In Kayler v. Gallimore, 269 N.C. 405, 152 S.E.2d 518, the court said:

"It is also well settled that the privity, which will create an estoppel by judgment against one not a party to the former action, denotes a mutual or successive relationship to the same right...." (p. 408.)

The Oklahoma Supreme Court in Acord v. West, 421 P.2d 238 (Okla. 1966) quoted from Uphoff v. Meier, 184 Okla. 378, 87 P.2d 960, as follows:

"`Under the doctrine of estoppel by judgment, a fact, right, or question actually litigated and determined by a court of competent jurisdiction may not again be litigated in subsequent action between the same parties or their privies, even though involving a different cause of action.'" (p. 241.)

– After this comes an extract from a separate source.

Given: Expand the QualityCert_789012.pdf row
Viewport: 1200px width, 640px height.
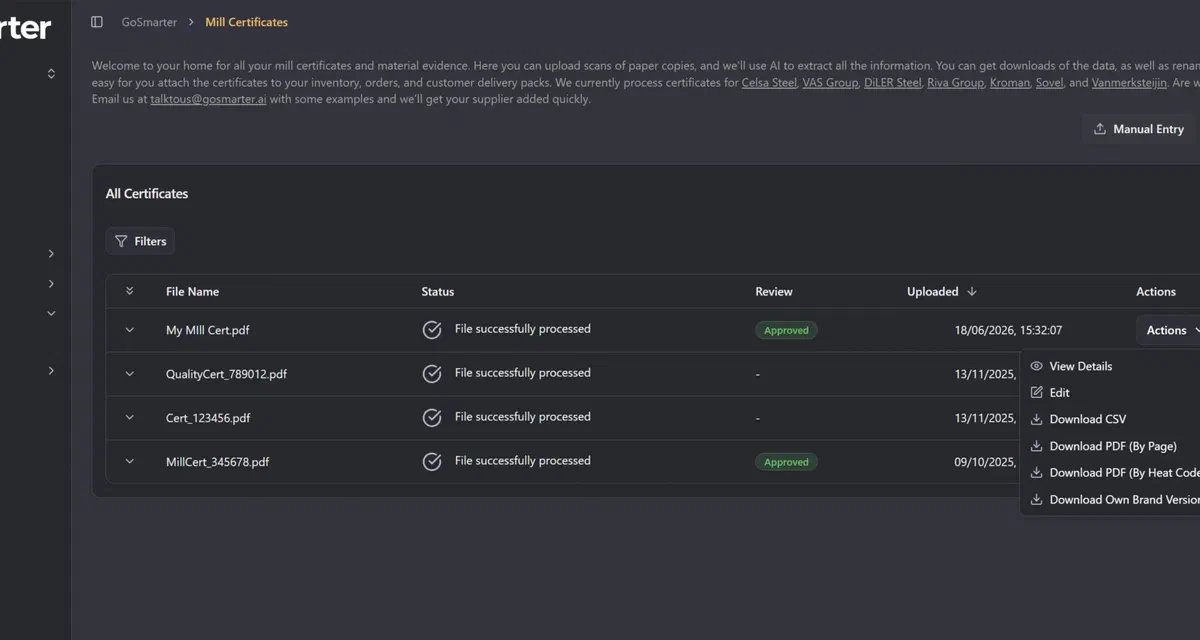Looking at the screenshot, I should pyautogui.click(x=129, y=374).
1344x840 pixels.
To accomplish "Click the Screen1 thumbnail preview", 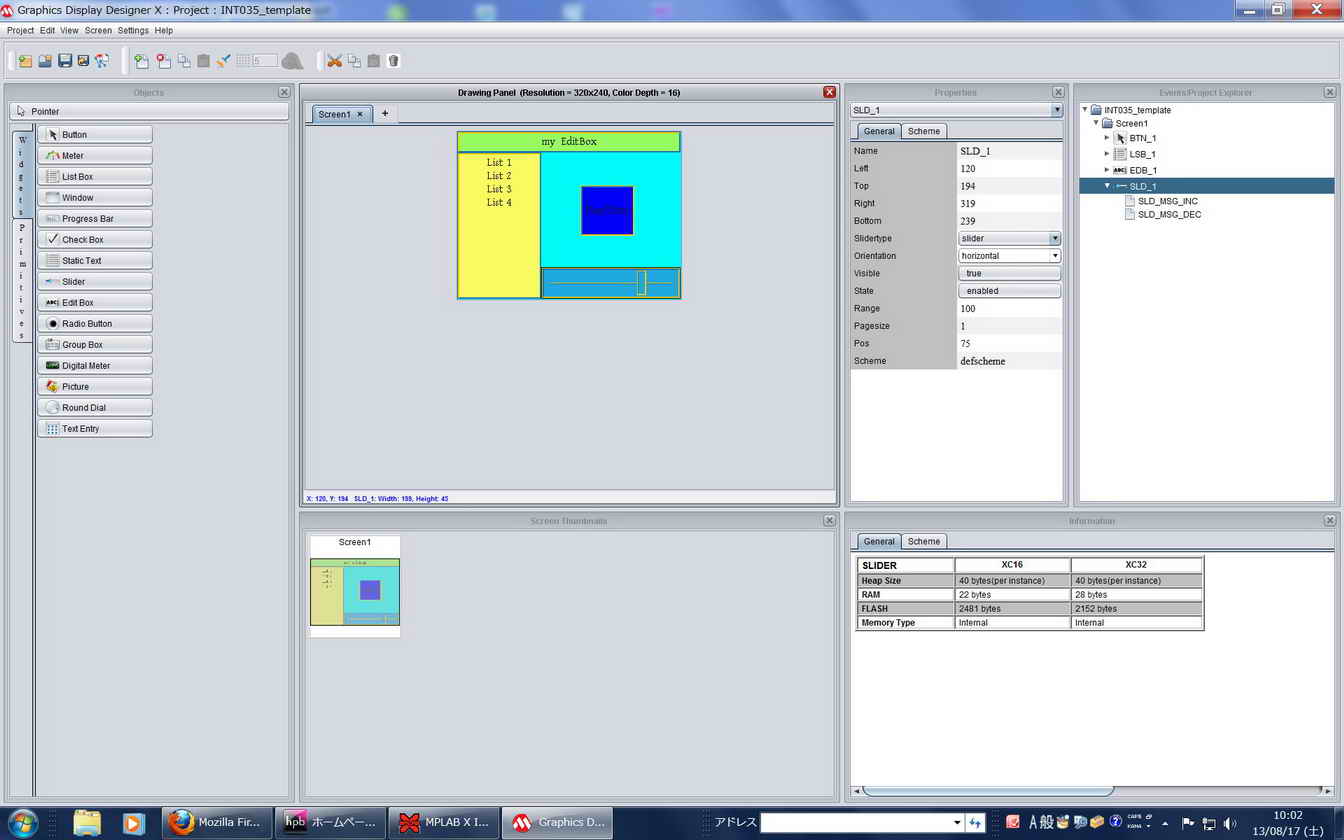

The binding effect of a judgment as to the parties to the action and those in privity with them was considered in Rost v. Heyka, 133 Kan. 292, 299 Pac. 969; and Lodge v. Order of United Commercial Travelers, 125 Kan. 26, 262 Pac. 598.

The doctrine of estoppel by judgment is analogous to the doctrine of collateral estoppel, but it would be improper in a technical sense *352 to say this court is applying the doctrine of estoppel by judgment in the instant case. A situation may arise where an administrative board denies a fireman a pension during his lifetime, which the fireman accepts without appeal to the courts. Thereafter upon his death the widow may claim a pension based upon the issue previously determined by the administrative board, as here. Under these circumstances the doctrine of collateral estoppel would preclude the widow from asserting her claim based upon the same issue previously determined by the administrative board, no judgment ever having been rendered as a result of the prior determination.

The facts and circumstances upon which the Board of Trustees based its original determination that Lawrence C. Goetz was not entitled to a pension because his disabling diseased heart condition (from which he later died) was not contracted by reason of his occupation as a fireman had not changed. Therefore, the Board and the trial court properly found the same facts and circumstances could not thereafter be the basis for the allowance of a widow's pension. She is collaterally estopped from relitigating the same issue which the Board previously determined. Her rights to a widow's pension are dependent upon her husband's right to a pension while he was living.

The real issue before the Board of Trustees in the original action by the appellant's husband, as well as in this action, was simply: whether the diseased heart condition of Lawrence C. Goetz which disabled him was contracted by reason of his occupation as a fireman. When this question was determined in the negative by the Board during the lifetime of Lawrence, it was conclusive upon his rights to a pension and became equally conclusive of any rights which may have existed on behalf of his widow after his death.

The summary disposition of a cause may logically and properly follow a pretrial conference when the pretrial procedures disclose the lack of a disputed issue of material fact, and the facts so established indicate an unequivocal right to judgment favoring a party. (Wirtz v. Young Electric Sign Company, 315 F.2d 326 [10th Cir.1963]; and Lynch v. Call, 261 F.2d 130 [10th Cir.1958].)

The summary judgment procedure (K.S.A. 60-256) can be utilized to invoke the doctrine of collateral estoppel. This has been settled by applying the doctrine of res judicata in cases under Rule No. 56, Federal Rules of Civil Procedure (28 U.S.C.A.), which is identical to 60-256, supra, in Lester v. National Broadcasting Company, *353 217 F.2d 399 (9th Cir.1954), cert. denied 348 U.S. 954, 99 L. Ed. 746, 75 S. Ct. 444; and Gorski v. Commercial Insurance Co. of Newark, N.J., 206 F. Supp. 11 (E.D. Wis. 1962).

The issues to be determined in this case were fully before the trial court, and it correctly applied the law to the facts in upholding the decision of the Board of Trustees, the appellee herein.

The judgment of the lower court is affirmed.